## TASK DIRECTIONS:
Output, word for word, the line that contains "Image resolution: width=1384" and all lines after it in the records below, omitting pictures.

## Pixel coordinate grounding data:
>>>>>

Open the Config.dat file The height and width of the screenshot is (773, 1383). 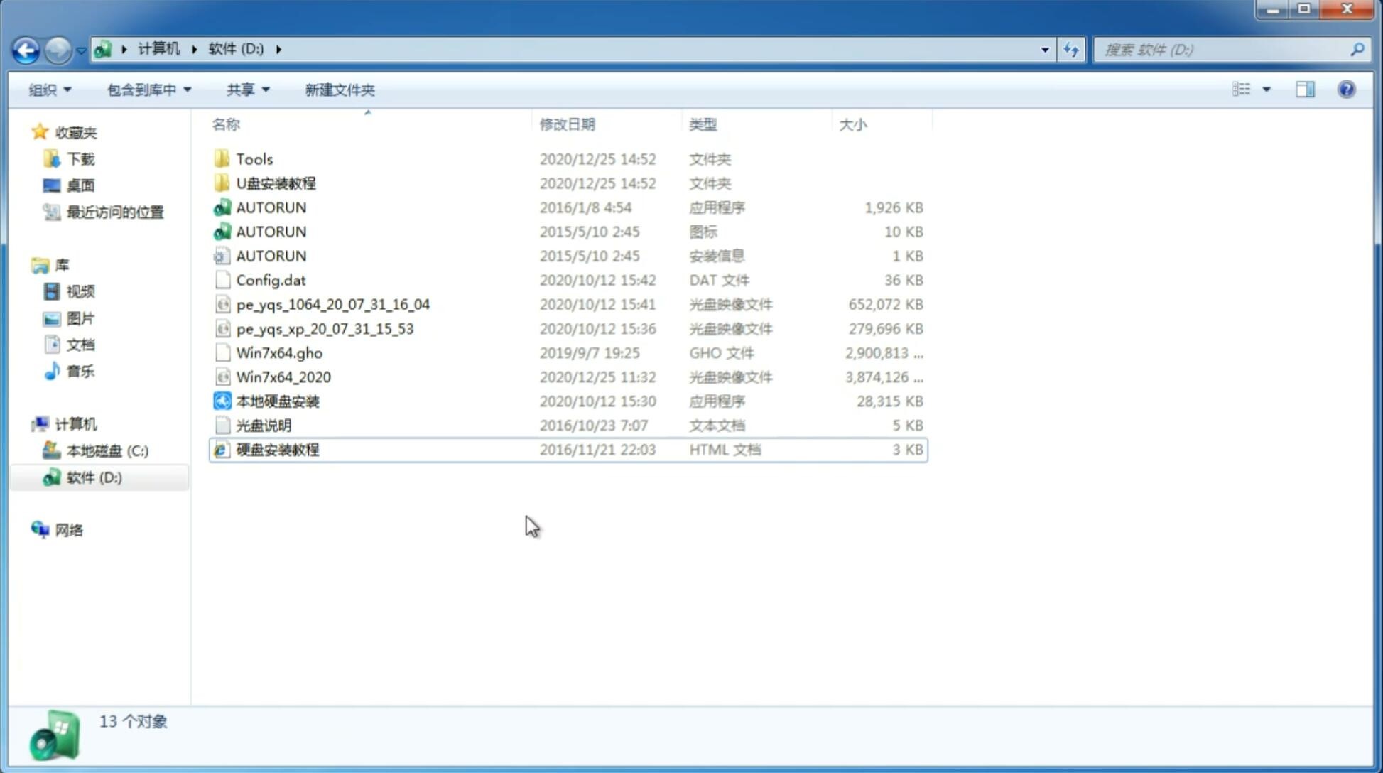click(271, 279)
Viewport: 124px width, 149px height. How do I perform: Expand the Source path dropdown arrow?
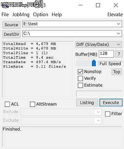(118, 24)
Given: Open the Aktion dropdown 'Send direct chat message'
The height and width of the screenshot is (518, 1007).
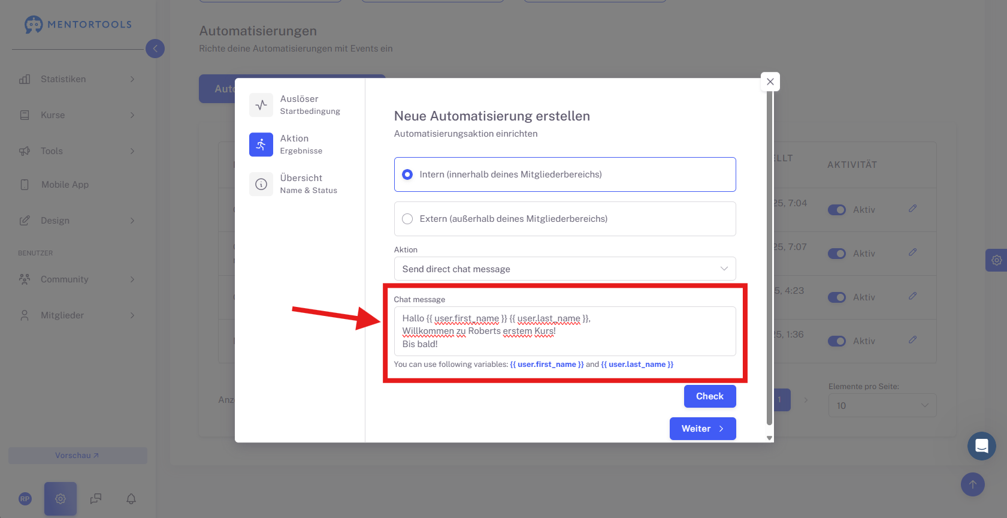Looking at the screenshot, I should click(565, 269).
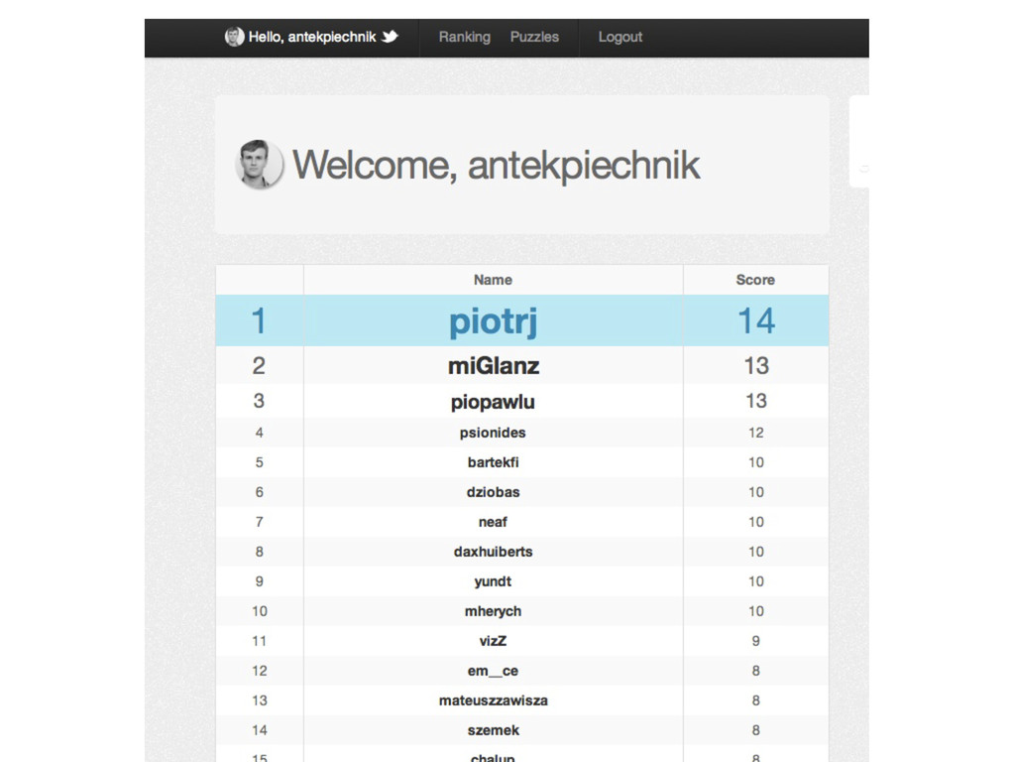Click the Hello, antekpiechnik greeting
Viewport: 1015px width, 762px height.
312,37
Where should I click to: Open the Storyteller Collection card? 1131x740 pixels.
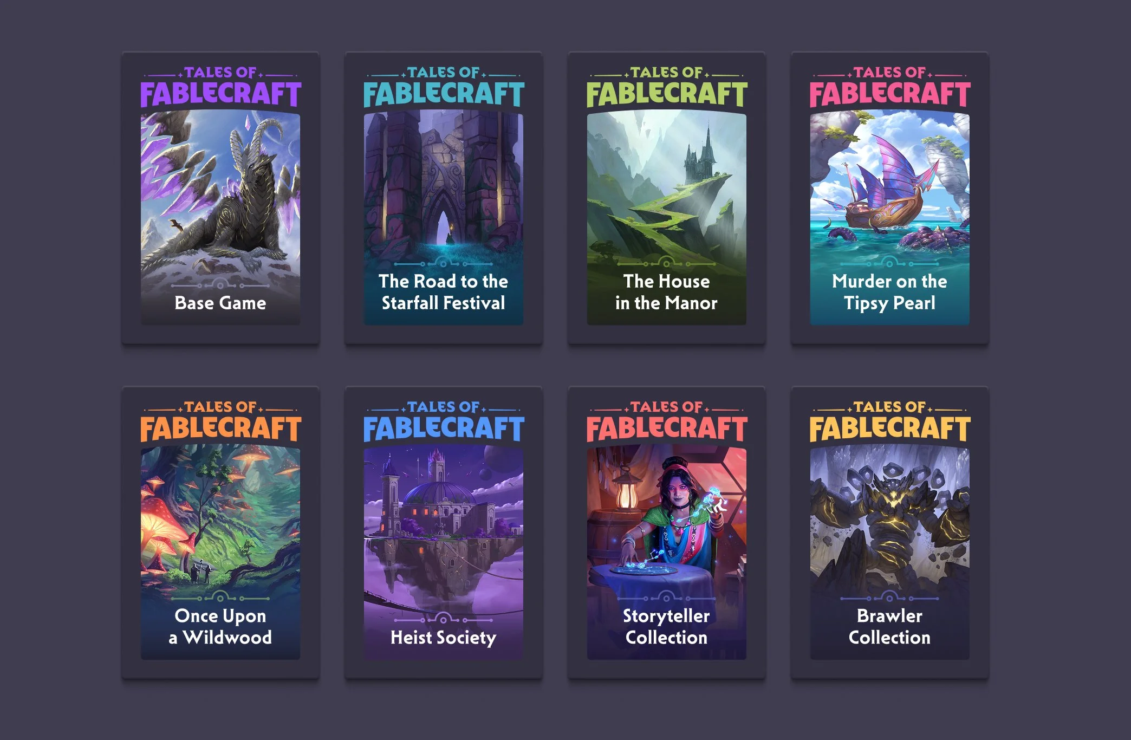pyautogui.click(x=667, y=533)

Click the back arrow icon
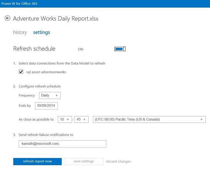click(7, 18)
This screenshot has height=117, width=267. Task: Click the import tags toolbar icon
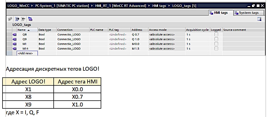click(x=23, y=19)
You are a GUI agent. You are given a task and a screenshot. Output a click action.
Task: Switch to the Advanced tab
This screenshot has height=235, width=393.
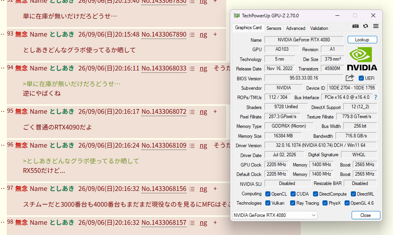(x=296, y=28)
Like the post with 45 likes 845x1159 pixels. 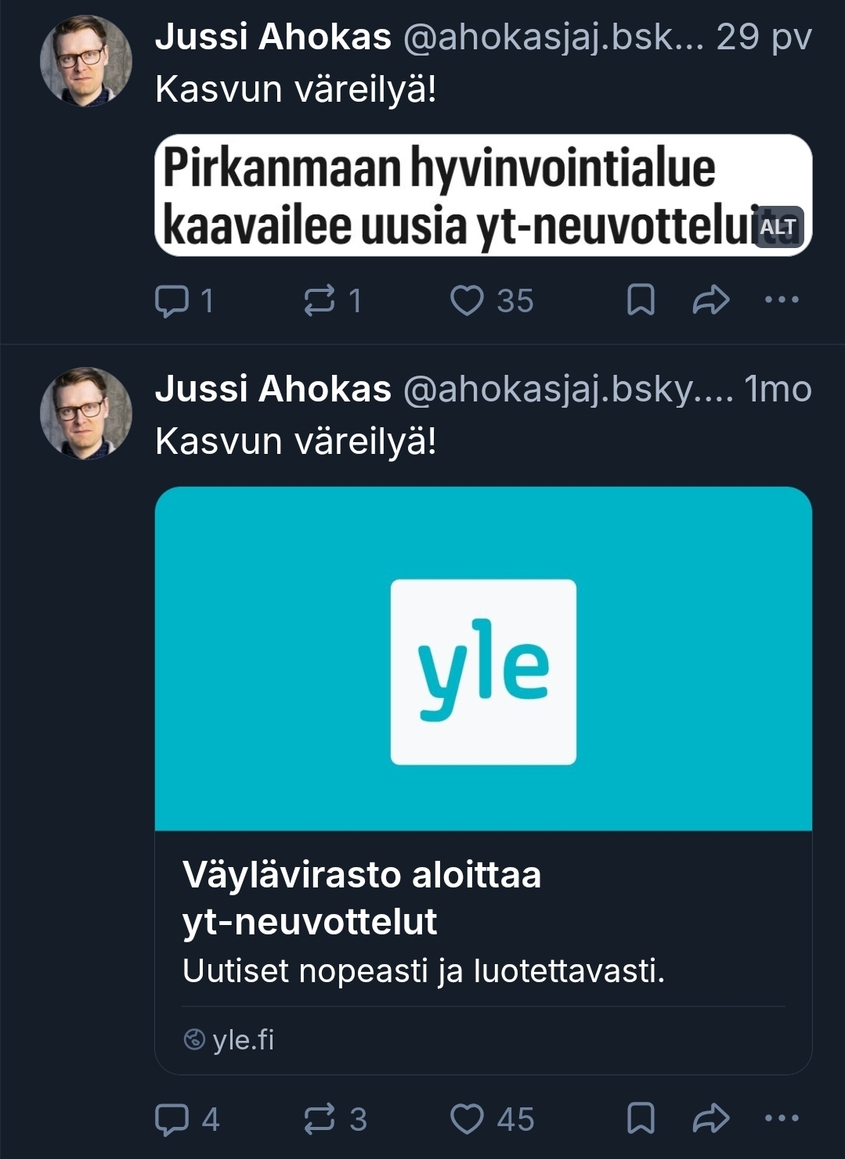coord(468,1119)
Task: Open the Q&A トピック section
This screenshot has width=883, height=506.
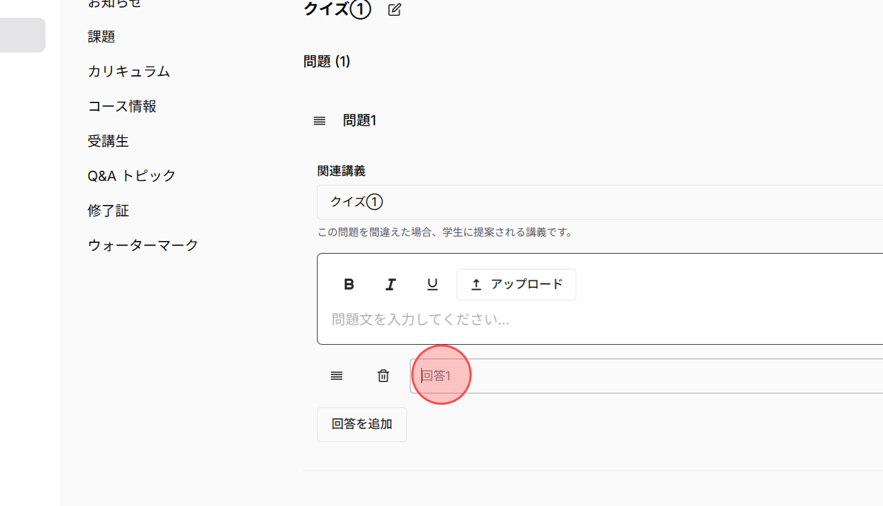Action: pos(131,175)
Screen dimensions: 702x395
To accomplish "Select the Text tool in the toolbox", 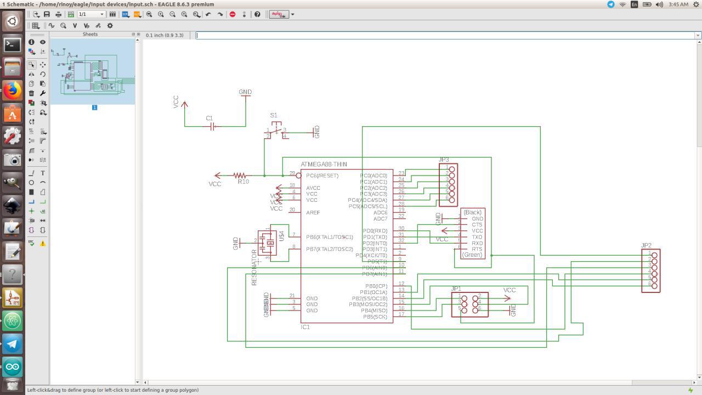I will (43, 173).
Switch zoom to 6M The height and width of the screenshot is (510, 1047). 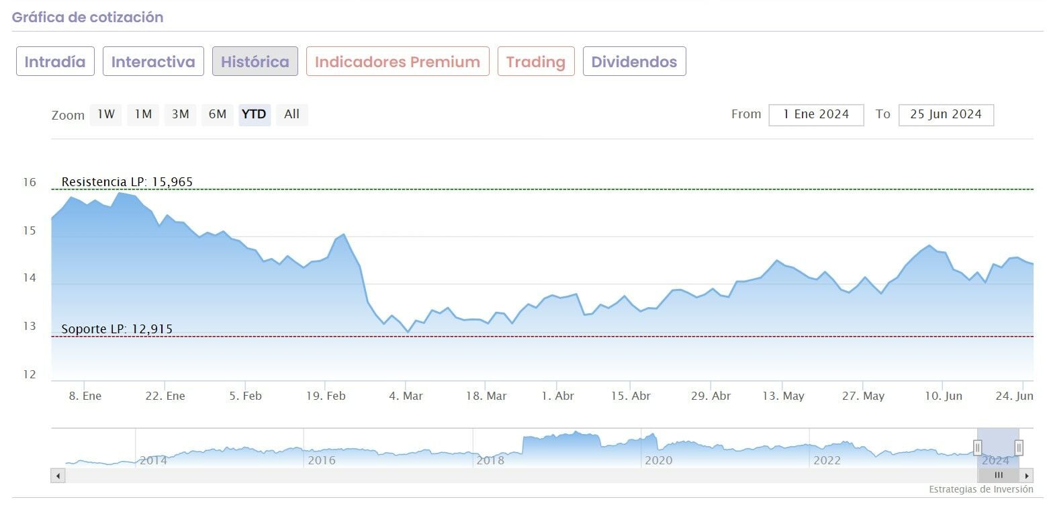click(x=218, y=114)
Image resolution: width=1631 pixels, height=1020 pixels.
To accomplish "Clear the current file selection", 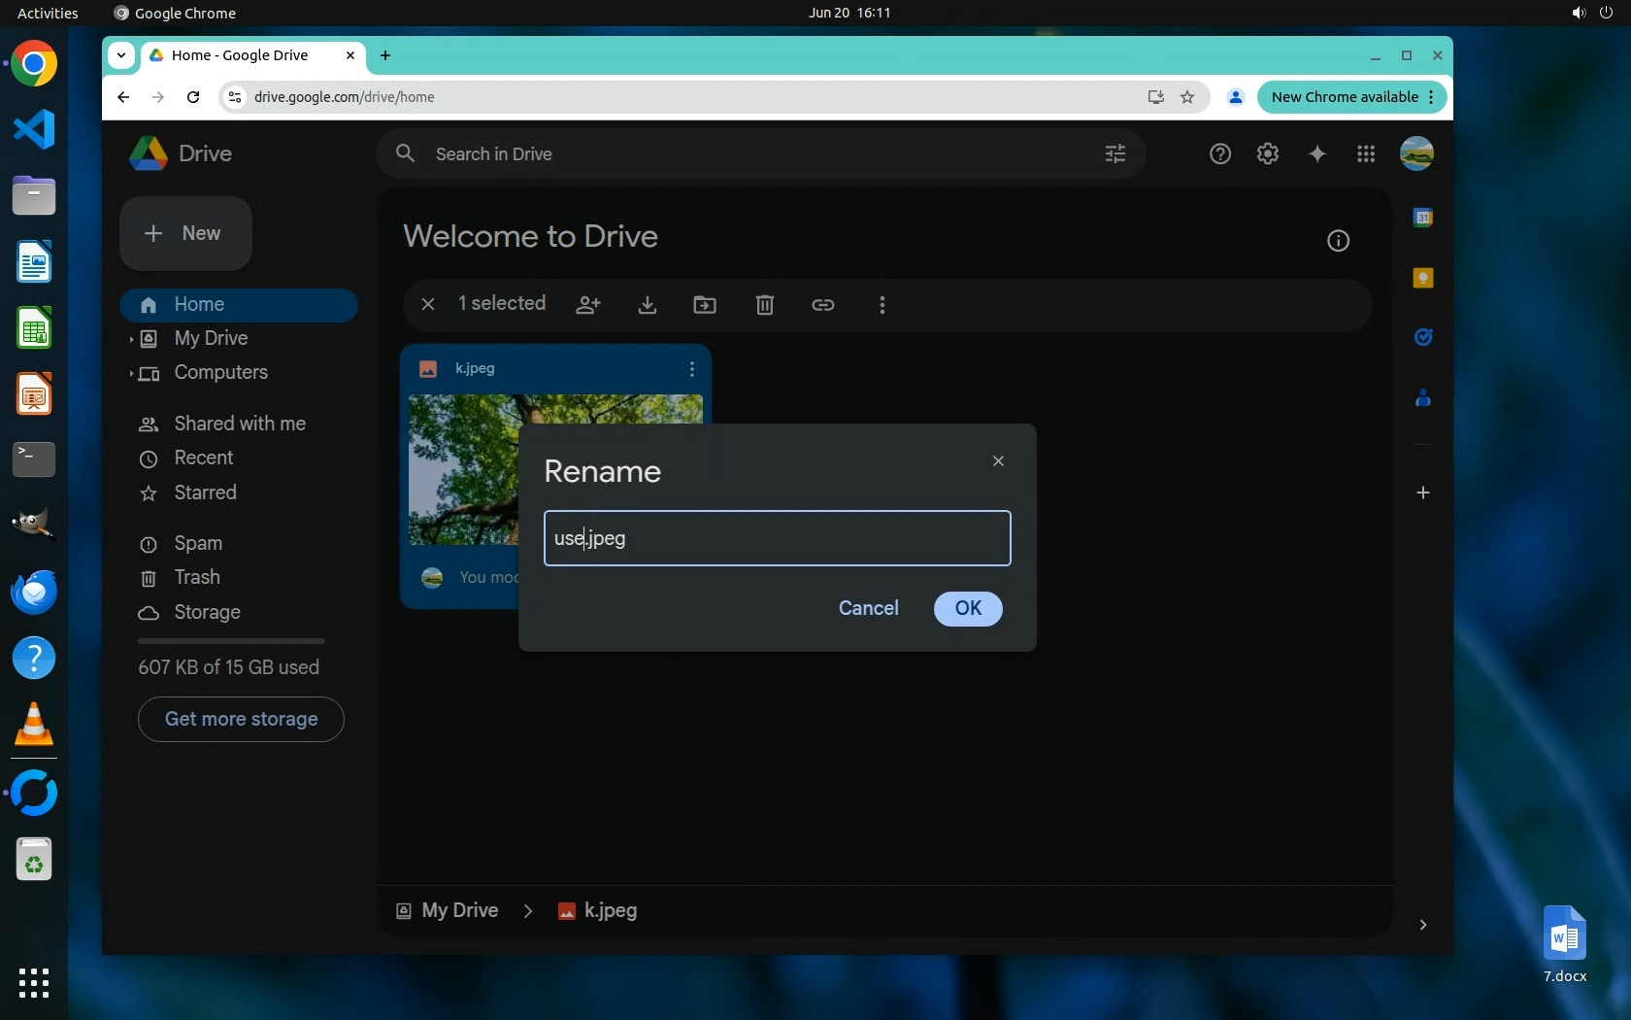I will pyautogui.click(x=428, y=304).
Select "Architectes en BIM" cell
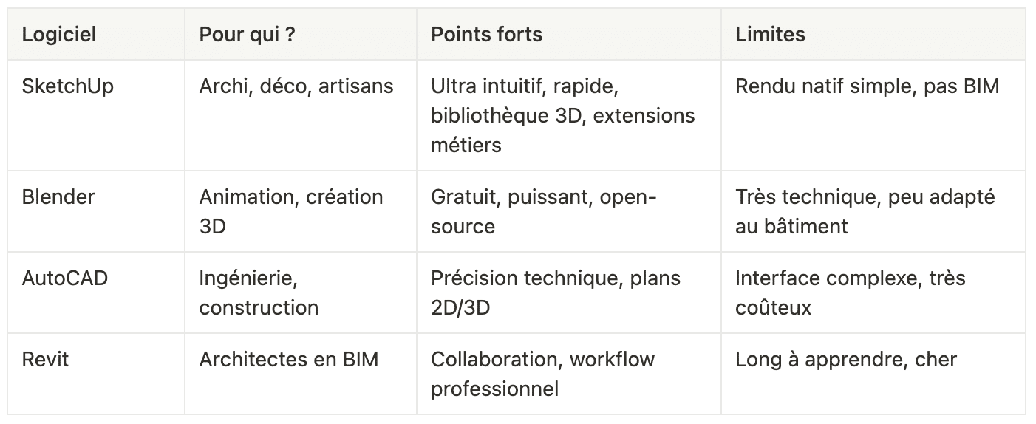The width and height of the screenshot is (1036, 424). 300,374
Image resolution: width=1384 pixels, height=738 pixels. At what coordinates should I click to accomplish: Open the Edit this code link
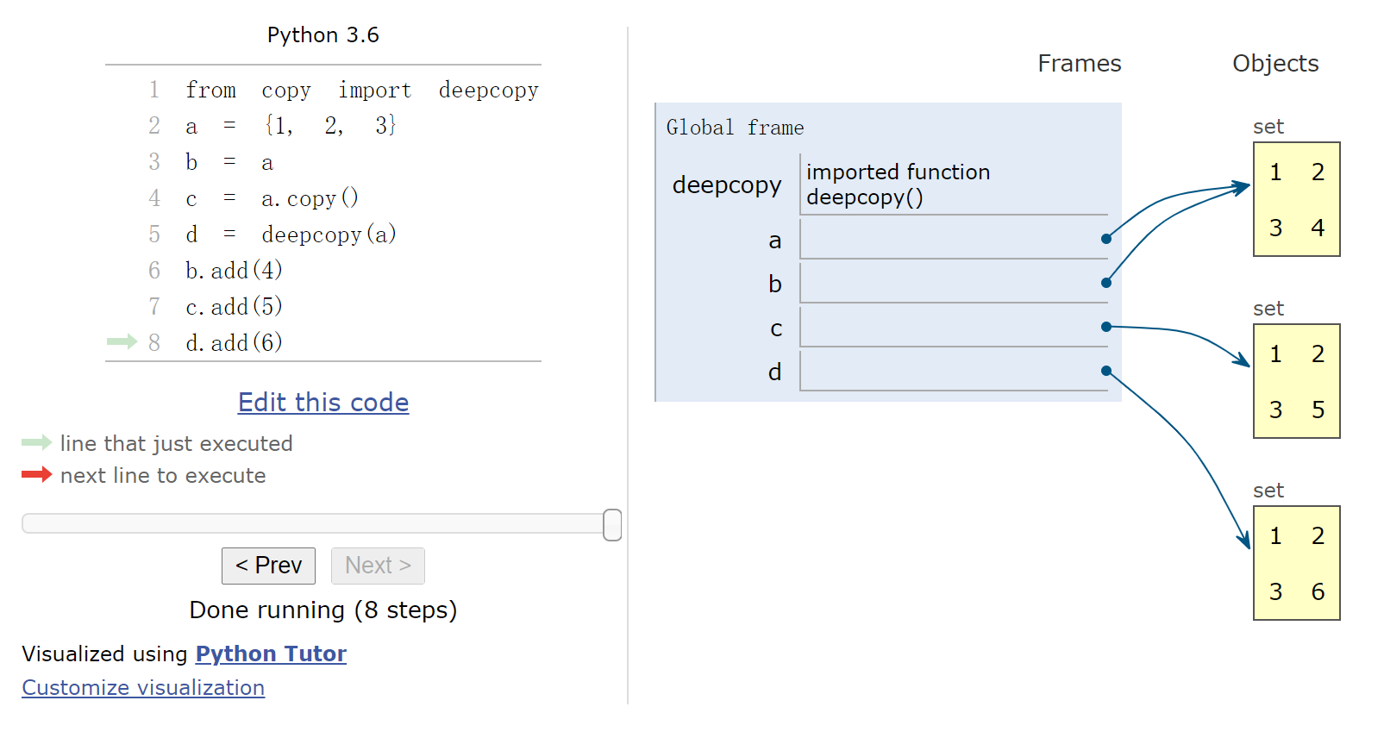[x=323, y=403]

<<<<<

## EXERCISE ANSWER:
Image resolution: width=1384 pixels, height=738 pixels. At what coordinates should I click to accomplish: Open the Edit this code link
[x=323, y=403]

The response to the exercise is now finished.